Task —
Please reproduce word for word everything from the first of the lines below down to the one containing "Looking at the screenshot, I should tap(24, 74).", including both of those lines. Leave the pictures out of your answer.

Record list —
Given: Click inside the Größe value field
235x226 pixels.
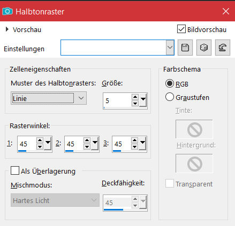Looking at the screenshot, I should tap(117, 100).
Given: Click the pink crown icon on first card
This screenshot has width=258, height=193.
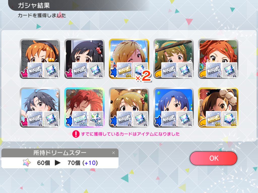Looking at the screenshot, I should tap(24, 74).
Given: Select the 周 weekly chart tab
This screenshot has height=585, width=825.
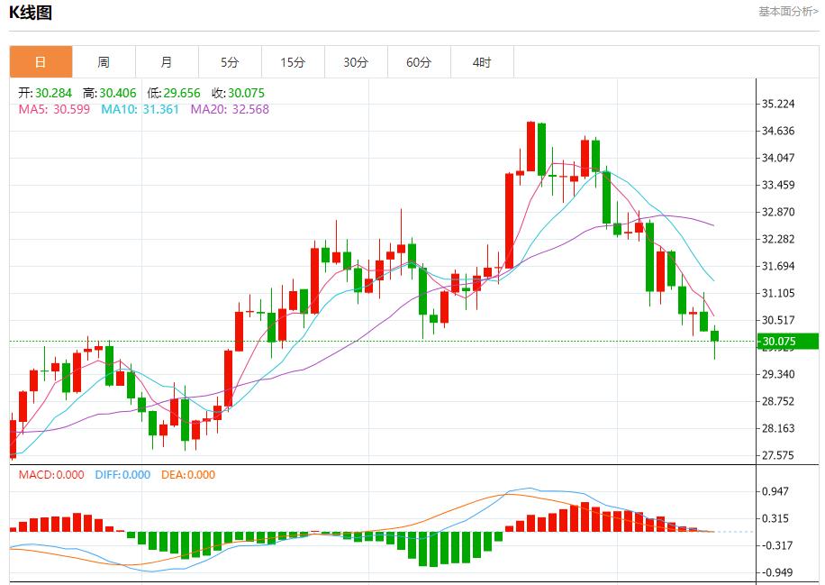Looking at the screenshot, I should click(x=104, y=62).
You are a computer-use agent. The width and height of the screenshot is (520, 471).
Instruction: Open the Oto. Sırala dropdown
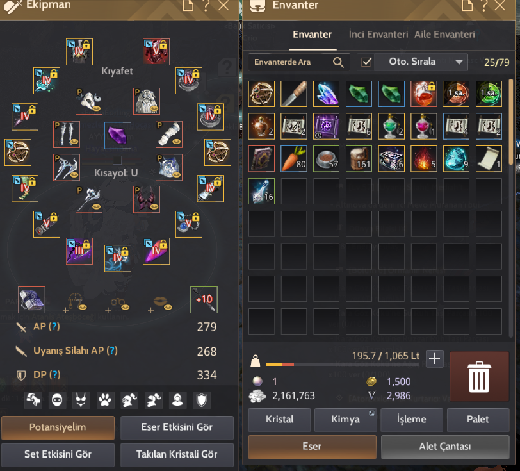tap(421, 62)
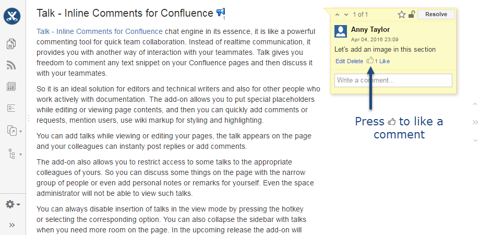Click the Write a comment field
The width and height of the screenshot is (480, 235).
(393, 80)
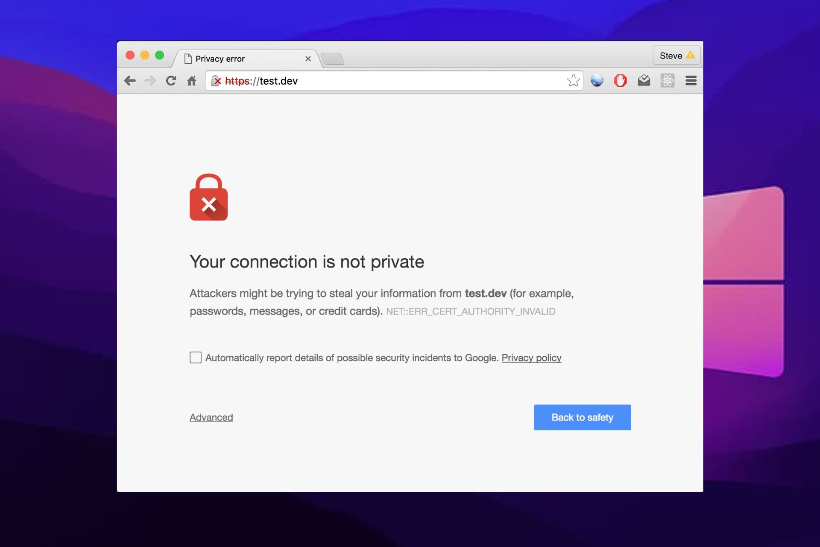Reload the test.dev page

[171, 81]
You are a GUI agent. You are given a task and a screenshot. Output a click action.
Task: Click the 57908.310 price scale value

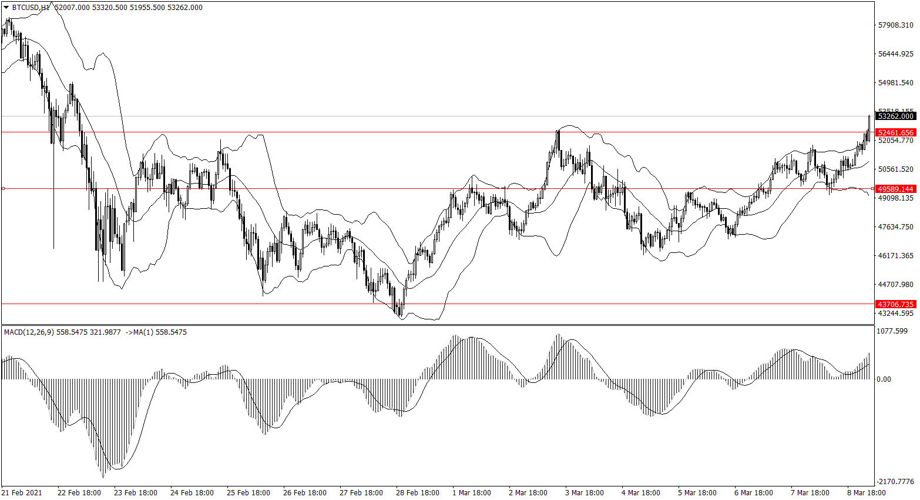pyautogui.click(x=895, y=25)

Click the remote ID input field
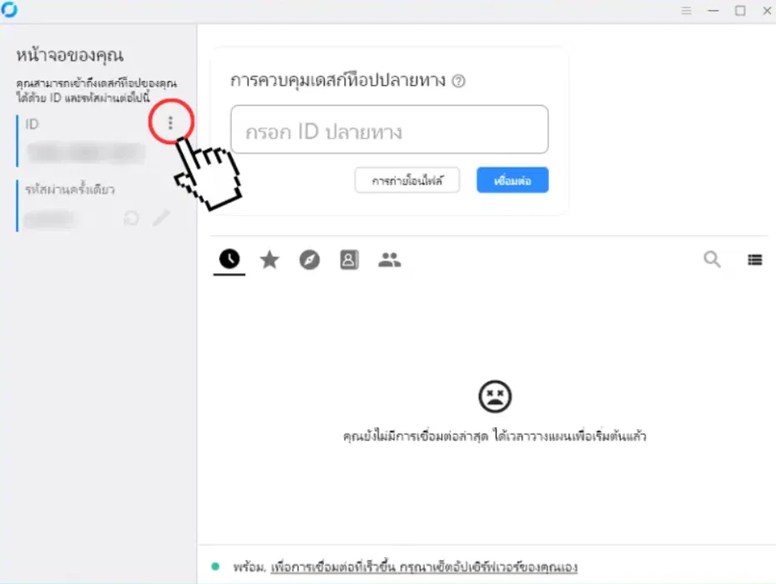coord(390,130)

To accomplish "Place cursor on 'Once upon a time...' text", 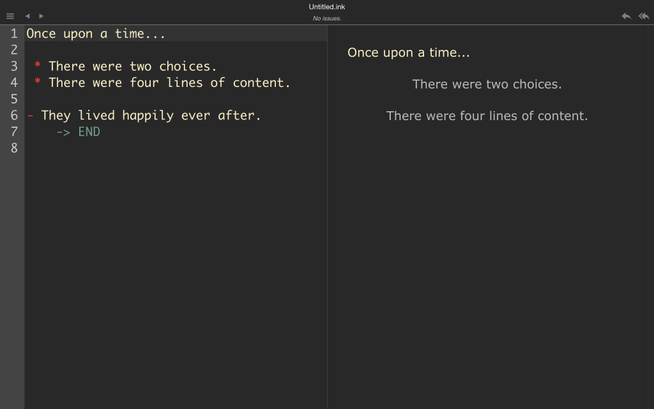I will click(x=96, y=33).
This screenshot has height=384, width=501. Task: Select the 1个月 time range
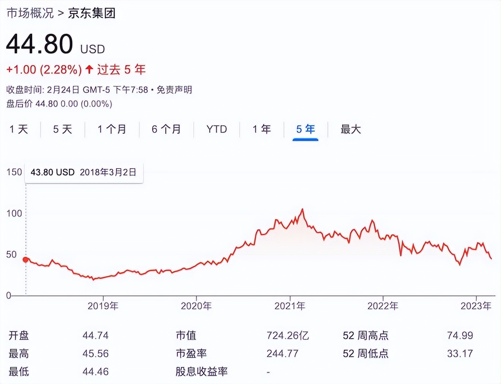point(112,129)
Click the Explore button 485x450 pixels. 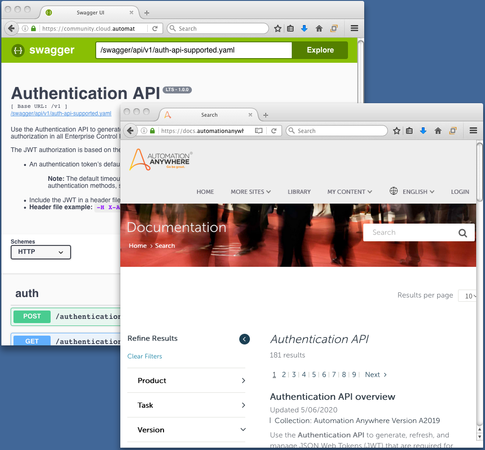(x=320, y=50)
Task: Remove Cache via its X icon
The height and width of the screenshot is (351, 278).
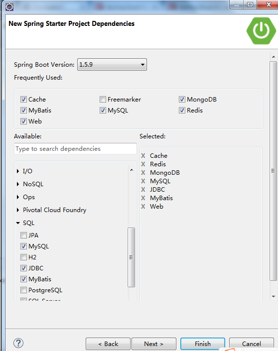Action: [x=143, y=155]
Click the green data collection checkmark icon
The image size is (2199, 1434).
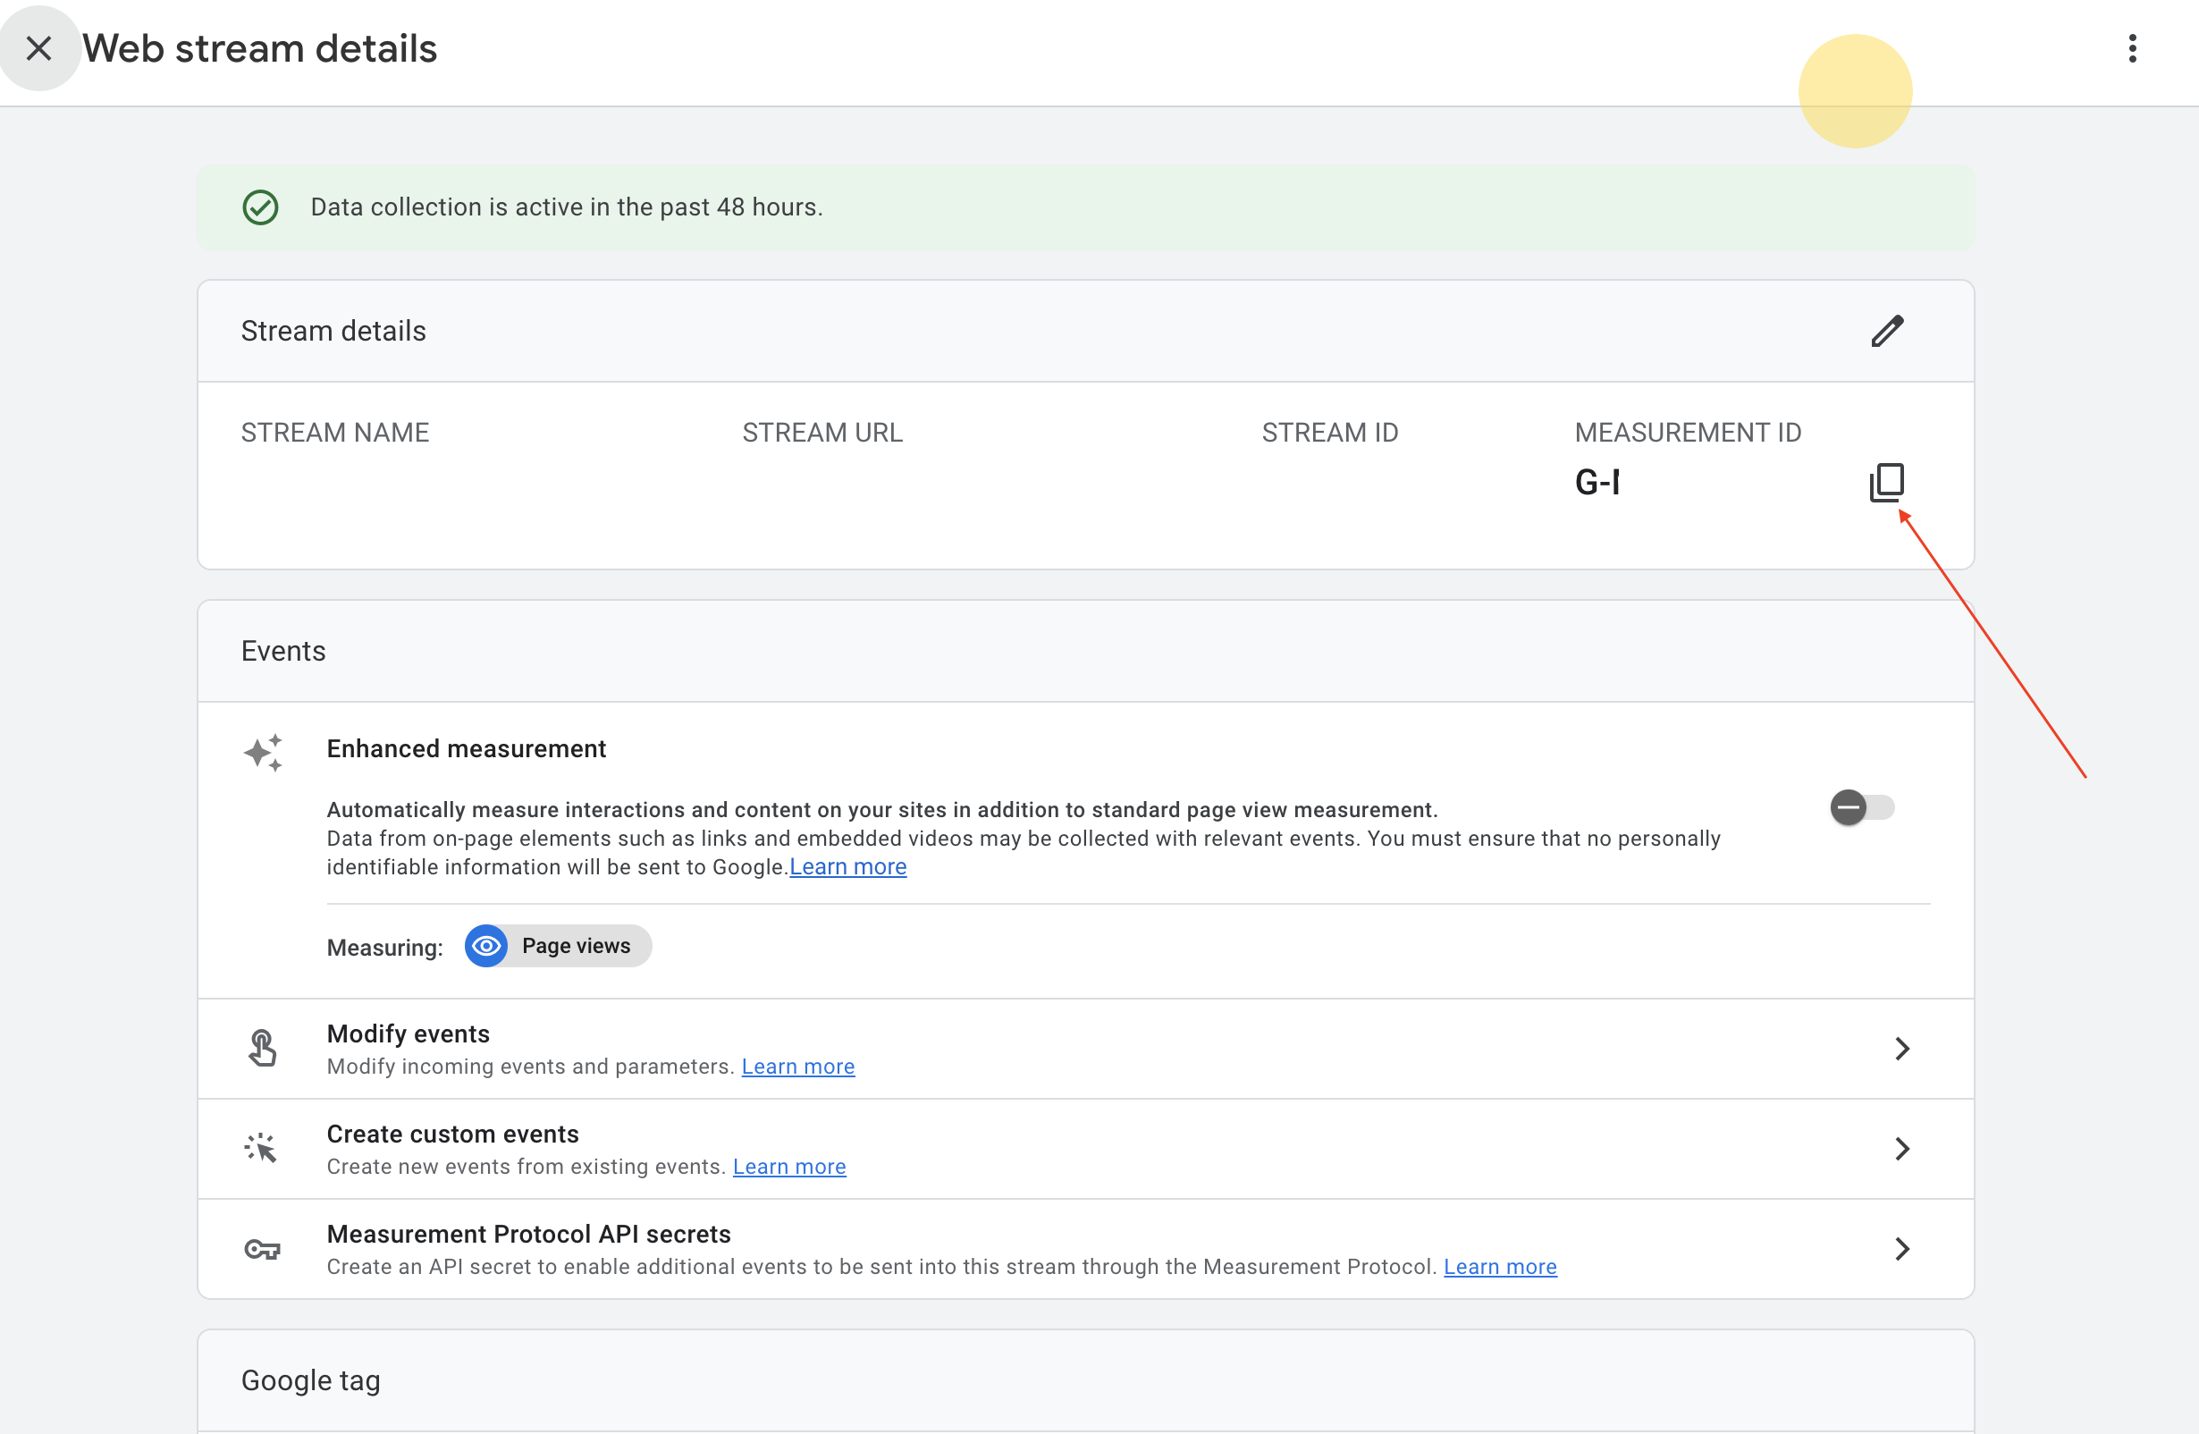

Answer to the exercise —
Given: Click inside the Größe value field
235x226 pixels.
Looking at the screenshot, I should tap(117, 100).
Given: Click the pink crown icon on first card
This screenshot has width=258, height=193.
Looking at the screenshot, I should tap(24, 74).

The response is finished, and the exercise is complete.